___ Dataset

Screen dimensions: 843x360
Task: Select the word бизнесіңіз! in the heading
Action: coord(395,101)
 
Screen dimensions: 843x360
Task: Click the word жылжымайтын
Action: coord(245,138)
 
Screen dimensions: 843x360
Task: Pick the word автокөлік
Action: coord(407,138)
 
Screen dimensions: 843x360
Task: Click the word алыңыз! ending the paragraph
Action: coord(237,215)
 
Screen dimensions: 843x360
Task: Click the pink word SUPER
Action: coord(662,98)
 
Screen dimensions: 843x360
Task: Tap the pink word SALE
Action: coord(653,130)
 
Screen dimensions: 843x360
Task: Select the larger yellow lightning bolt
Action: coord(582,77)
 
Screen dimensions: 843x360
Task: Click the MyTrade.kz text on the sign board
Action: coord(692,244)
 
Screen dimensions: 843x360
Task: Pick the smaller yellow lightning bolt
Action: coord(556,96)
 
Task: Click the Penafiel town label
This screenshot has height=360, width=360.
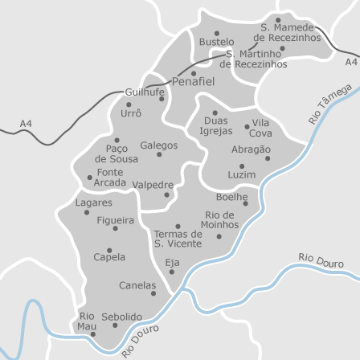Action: tap(194, 82)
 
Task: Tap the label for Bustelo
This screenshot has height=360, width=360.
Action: tap(216, 41)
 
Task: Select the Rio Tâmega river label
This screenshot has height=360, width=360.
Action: tap(330, 104)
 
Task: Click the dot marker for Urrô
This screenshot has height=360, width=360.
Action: tap(129, 104)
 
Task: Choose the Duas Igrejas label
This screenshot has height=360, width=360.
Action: tap(216, 125)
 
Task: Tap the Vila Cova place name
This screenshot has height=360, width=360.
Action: tap(260, 129)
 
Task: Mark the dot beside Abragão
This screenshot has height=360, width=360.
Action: tap(268, 158)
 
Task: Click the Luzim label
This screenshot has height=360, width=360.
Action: tap(241, 174)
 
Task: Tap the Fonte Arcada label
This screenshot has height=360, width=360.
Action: tap(110, 177)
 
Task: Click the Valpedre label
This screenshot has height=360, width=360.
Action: tap(152, 184)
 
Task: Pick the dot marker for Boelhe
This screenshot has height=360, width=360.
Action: tap(246, 204)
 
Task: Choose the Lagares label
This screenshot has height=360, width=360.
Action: tap(94, 202)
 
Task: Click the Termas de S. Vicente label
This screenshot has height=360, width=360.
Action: tap(178, 238)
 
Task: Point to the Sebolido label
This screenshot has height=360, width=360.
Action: tap(121, 317)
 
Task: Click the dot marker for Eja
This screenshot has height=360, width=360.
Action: tap(171, 271)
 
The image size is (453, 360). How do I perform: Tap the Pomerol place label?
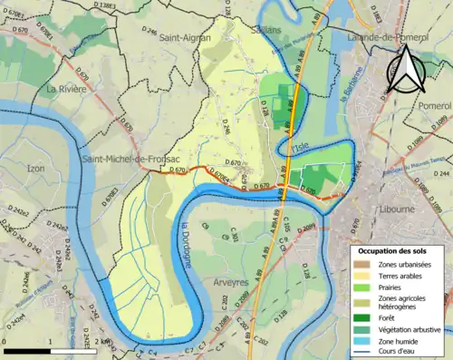pyautogui.click(x=424, y=105)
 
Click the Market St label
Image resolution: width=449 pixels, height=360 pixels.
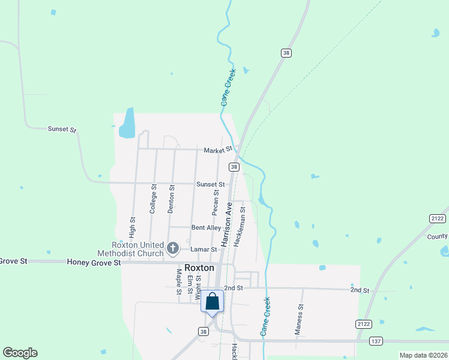tap(217, 150)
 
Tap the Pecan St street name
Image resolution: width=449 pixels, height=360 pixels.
tap(215, 202)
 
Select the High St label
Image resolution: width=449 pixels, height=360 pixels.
tap(132, 227)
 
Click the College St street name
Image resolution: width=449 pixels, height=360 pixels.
tap(153, 199)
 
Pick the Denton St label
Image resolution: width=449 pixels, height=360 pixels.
tap(172, 200)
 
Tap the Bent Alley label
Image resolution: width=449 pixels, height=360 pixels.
tap(206, 228)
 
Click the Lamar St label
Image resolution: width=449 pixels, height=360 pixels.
tap(203, 249)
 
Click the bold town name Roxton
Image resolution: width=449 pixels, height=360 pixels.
tap(199, 268)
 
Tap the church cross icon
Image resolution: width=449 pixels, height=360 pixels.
tap(173, 248)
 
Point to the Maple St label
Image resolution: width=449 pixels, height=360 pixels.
tap(179, 282)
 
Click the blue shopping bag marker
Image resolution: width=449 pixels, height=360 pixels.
tap(212, 301)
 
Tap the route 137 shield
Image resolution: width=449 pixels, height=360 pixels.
tap(376, 341)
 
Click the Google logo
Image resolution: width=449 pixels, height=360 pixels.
tap(20, 353)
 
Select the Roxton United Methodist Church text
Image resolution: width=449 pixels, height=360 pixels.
tap(130, 249)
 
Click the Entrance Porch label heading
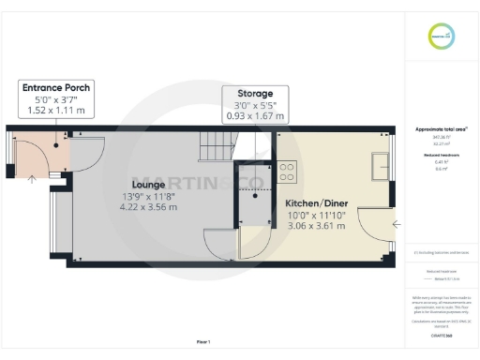tap(56, 87)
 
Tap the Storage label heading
tap(254, 94)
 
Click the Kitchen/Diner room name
tap(317, 202)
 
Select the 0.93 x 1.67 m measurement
tap(254, 116)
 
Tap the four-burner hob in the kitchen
tap(287, 173)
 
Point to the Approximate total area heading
tap(442, 128)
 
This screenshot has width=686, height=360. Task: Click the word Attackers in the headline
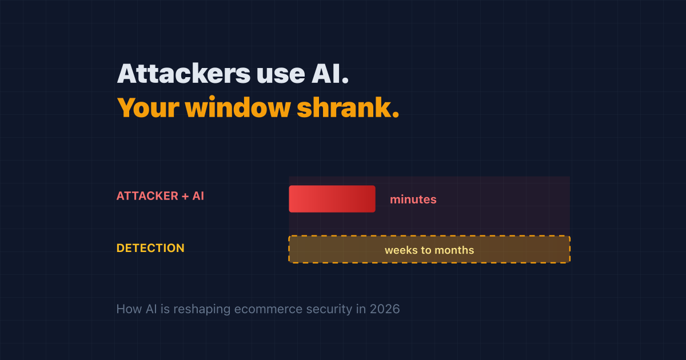[x=184, y=73]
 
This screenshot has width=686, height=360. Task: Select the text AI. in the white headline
[x=330, y=74]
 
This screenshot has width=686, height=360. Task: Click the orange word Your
[x=148, y=107]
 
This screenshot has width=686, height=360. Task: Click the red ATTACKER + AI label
[x=160, y=196]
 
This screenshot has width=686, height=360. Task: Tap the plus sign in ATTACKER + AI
[x=185, y=196]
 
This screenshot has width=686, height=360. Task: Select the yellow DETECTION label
[x=150, y=248]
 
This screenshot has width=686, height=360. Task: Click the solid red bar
[x=332, y=199]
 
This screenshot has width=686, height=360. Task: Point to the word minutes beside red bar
[x=413, y=199]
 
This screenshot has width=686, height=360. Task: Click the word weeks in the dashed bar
[x=401, y=250]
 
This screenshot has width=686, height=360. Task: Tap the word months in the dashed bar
[x=454, y=250]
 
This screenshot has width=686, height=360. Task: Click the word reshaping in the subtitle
[x=202, y=310]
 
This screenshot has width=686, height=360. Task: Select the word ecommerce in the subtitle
[x=268, y=310]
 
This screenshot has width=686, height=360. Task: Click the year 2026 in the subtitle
[x=385, y=309]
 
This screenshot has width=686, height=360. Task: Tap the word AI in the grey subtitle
[x=151, y=309]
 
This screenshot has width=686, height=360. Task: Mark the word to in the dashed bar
[x=426, y=250]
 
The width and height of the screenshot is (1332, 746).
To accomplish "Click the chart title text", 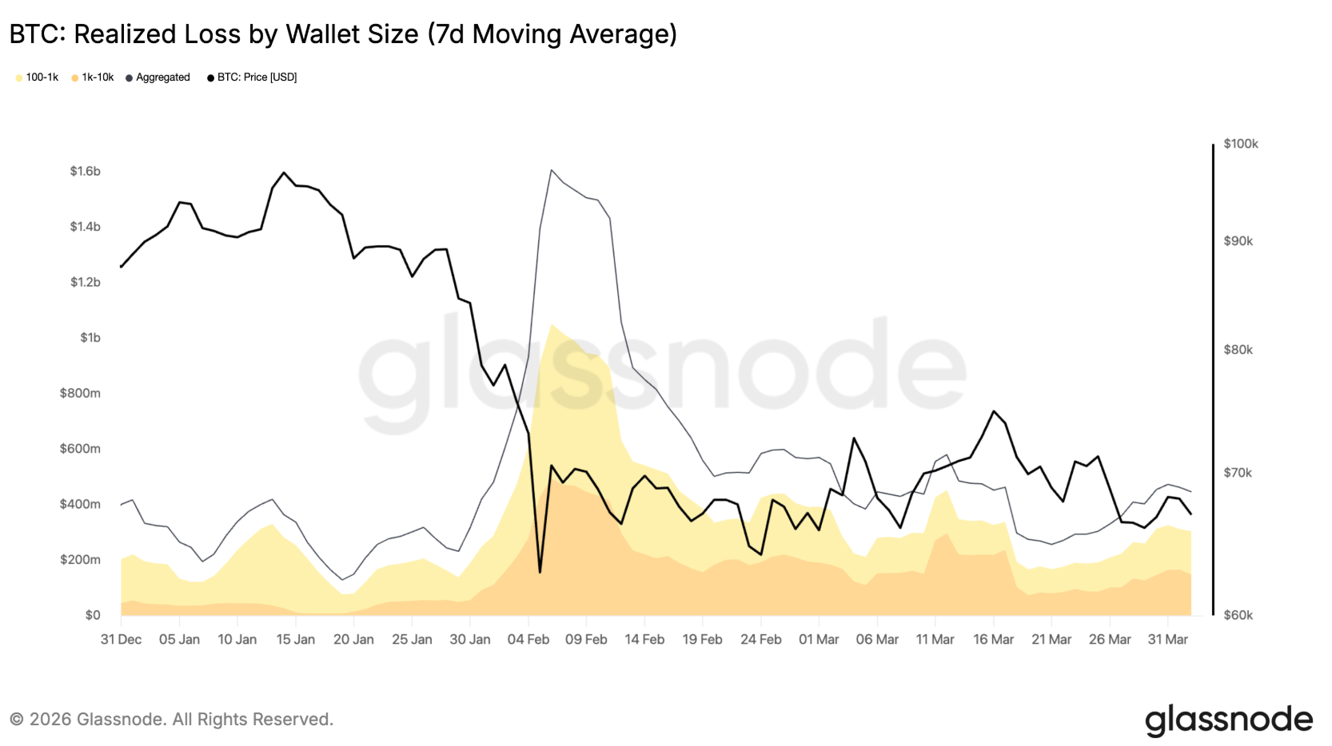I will click(343, 34).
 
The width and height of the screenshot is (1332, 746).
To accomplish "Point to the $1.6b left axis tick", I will click(85, 171).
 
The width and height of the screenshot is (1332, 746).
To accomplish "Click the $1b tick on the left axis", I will click(90, 338).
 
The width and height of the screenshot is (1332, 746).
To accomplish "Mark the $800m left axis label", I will click(80, 393).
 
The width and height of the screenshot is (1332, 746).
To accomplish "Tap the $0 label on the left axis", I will click(93, 615).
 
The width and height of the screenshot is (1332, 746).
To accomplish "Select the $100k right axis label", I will click(1241, 144).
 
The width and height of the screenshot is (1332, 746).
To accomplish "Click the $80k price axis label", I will click(1238, 350).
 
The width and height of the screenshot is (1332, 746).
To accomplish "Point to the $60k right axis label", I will click(1238, 615).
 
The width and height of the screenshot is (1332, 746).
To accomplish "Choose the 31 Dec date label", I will click(121, 640).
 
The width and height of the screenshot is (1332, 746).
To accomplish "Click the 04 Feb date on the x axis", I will click(528, 640).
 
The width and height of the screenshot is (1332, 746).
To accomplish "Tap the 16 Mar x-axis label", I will click(993, 640).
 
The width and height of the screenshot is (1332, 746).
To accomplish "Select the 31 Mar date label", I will click(1167, 640).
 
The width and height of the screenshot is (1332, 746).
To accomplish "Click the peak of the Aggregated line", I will click(552, 170).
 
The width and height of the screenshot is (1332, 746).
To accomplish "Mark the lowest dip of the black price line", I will click(540, 572).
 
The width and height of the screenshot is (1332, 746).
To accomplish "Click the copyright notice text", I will click(171, 720).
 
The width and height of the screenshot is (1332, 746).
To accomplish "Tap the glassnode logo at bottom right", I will click(1229, 720).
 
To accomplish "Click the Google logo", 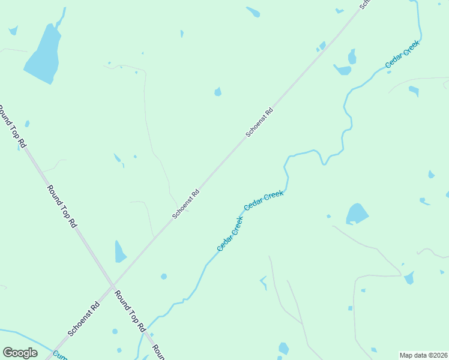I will click(x=20, y=352).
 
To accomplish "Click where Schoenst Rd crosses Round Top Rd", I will click(x=112, y=286).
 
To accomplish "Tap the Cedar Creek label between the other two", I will click(x=264, y=200).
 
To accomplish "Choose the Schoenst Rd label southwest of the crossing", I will click(x=83, y=319).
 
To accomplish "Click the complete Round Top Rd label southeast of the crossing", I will click(x=131, y=311).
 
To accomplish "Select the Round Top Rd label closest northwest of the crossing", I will click(x=63, y=206).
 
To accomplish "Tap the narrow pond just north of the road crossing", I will click(x=120, y=252).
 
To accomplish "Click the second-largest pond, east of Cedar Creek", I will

______

(Given instruction): Copy the records verbatim, beginning at the line that contains "Task: Click the dot marker for Eja" and ending after the line that contains "pyautogui.click(x=424, y=105)". Leave the pictures out of your copy.

(Output below):
Task: Click the dot marker for Eja
This screenshot has height=360, width=360.
Action: tap(171, 271)
 
The image size is (453, 360). How do I perform: Tap the Pomerol place label?
pyautogui.click(x=424, y=105)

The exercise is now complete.